Ayrıca raporda, İklim Değişikliği Yasası'na uymak için halka,
ilgili enerji kaynağı ne olursa olsun, emisyona neden olan her şeyden kaçınmaları
gerektiği söylenecek. Rapora göre bu, halkın bir daha asla dana veya kuzu eti
yememesini gerektirecek.
Bunu başarmak için, 2020 ile 2029 yılları arasında ulusal
sığır ve kuzu eti tüketimi %50 oranında azaltılacaktır. 2030 ile 2049 arasında,
sığır eti ve kuzu eti "kademeli olarak" kullanımdan kaldırılacak.
Rapor ayrıca yeni binaların inşasının 2050 yılına kadar
durdurulması gerektiğini de doğruluyor.
Bunun sadece Birleşik Krallık ile alakalı olduğunu
düşünüyorsanız yanılıyorsunuz.
Anlayacağınız, karbon kullanan herhangi bir varlık 2050
yılına kadar neredeyse değersiz olacak. Bu da, 2050'ye giden yolda daha fazla
kullanım için bir teşvik sağlayabilir.
Yani insanlar, inşaatın o zamana kadar durması gerekeceğini
bildikleri için önümüzdeki 30 yıl içinde çok daha hızlı yeni binalar inşa
etmeye kalkacak.
Bu rapor özetle şunu diyor, günümüz teknolojileriyle sıfır
emisyona ulaşmak için sadece enerji ihtiyacımızı azaltmakla kalmamalı, aynı
zamanda uçakları, gemileri, kuzu ve sığır eti, yüksek fırın çeliği ve çimentoyu
da ortadan kaldırmalıyız.
Aslında iklim krizi ve karbon üzerinden yeni bir ticaret
alanı açmak niyetindeler.
Bugün dünyanın en büyük yatırım kuruluşu olan Black Rock
CEO’su Larry Fink, şirket CEO’larına yönelik kaleme aldığı yıllık mektubunda,
iklim krizinin dünyayı yeni bir ekonomi modeli benimsemeye zorladığını ve bu
dönüşümün yakın gelecekte gerçekleşeceğini söylemişti.
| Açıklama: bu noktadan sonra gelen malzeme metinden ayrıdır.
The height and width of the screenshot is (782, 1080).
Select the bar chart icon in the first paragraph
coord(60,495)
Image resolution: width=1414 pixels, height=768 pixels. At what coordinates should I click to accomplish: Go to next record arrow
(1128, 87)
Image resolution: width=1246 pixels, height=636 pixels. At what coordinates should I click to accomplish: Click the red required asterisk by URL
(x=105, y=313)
Yeni bir ekonomik modelin yanı sıra biz sıradan insanları
ilgilendiren asıl husus iklim krizi üzerinden tesis edilecek olan totaliter bir
rejim.
Bizleri, özgürlüklerin askıya alınacağı, insan iradesinin
hiçe sayılacağı bambaşka bir dünyaya doğru sürüklüyorlar.
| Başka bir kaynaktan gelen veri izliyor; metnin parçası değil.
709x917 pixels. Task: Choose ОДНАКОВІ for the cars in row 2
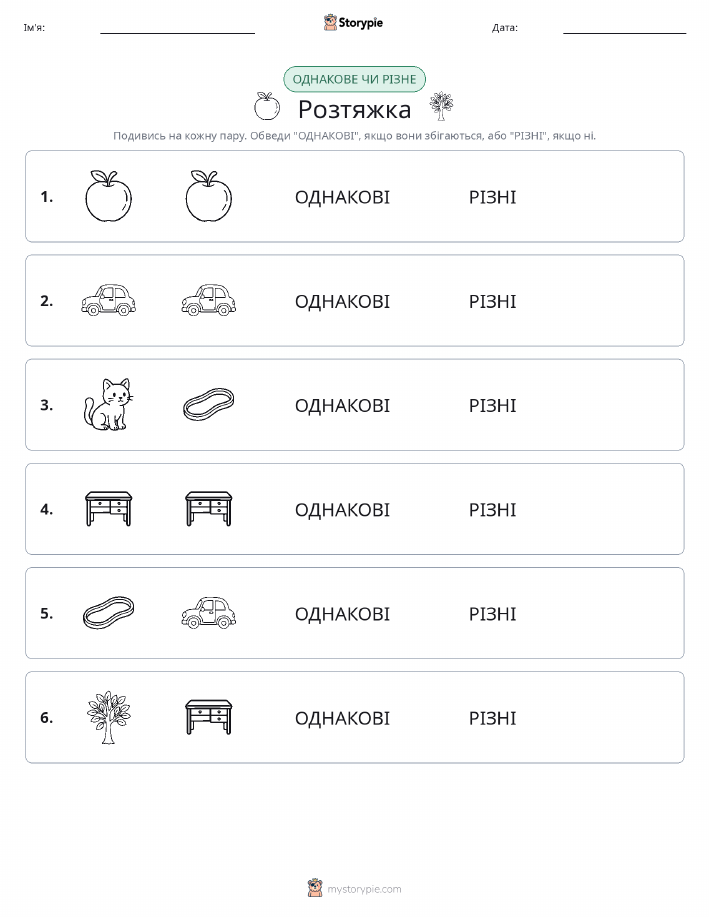click(x=342, y=301)
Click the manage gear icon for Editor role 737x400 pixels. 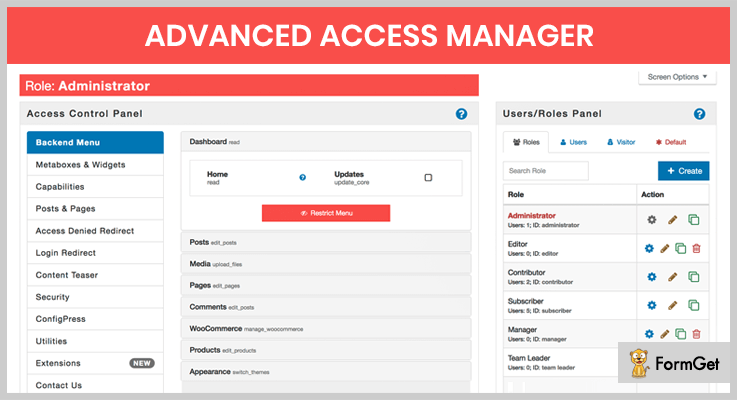pyautogui.click(x=651, y=248)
Dolayısıyla iklim değişikliği meselesi zamanla yaşam
kalitesinde radikal düşüşler meydana getirecek, mahremiyet ve özgürlük büyük
ölçüde terk edilecek.
Bu konuda Almanya Sağlık Bakanı Karl Lauterbach, Aralık
2020'de iklim değişikliğiyle mücadelenin, Covid-19’da olduğu gibi benzer
kişisel özgürlükler üzerinde kısıtlamalar gerektireceğini duyurmuştu.
Benzer şekilde, İngiliz ekonomi profesörü Mariana Mazzucato,
Eylül 2020'de şu uyarıda bulunmuştu: "Yakın gelecekte dünya, bu kez bir
iklim acil durumuyla başa çıkmak için tekrar sokağa çıkma kısıtlamalarına
başvurmak zorunda kalabilir."
Dünya Ekonomik Forumu (WEF), Birleşmiş Milletler ve Dünya
Sağlık Örgütü de toplumu kapatarak “iklim değişikliği” ile mücadele etme
niyetlerini beyan eden onlarca makaleler yayınladı ve yayınlamaya devam ediyor.
Klaus Schwab, bu doğrultuda seçkinleri bir araya gelmeye ve
ileri teknolojilerde "ustalaşmaya" çağırmıştı. Eğer hızlı hareket
etmezlerse dünyanın parmaklarımızdan kayıp gidebileceği konusunda da uyarmıştı.
Yapay zeka, metaverse ve mRNA gibi teknolojileri kastediyor.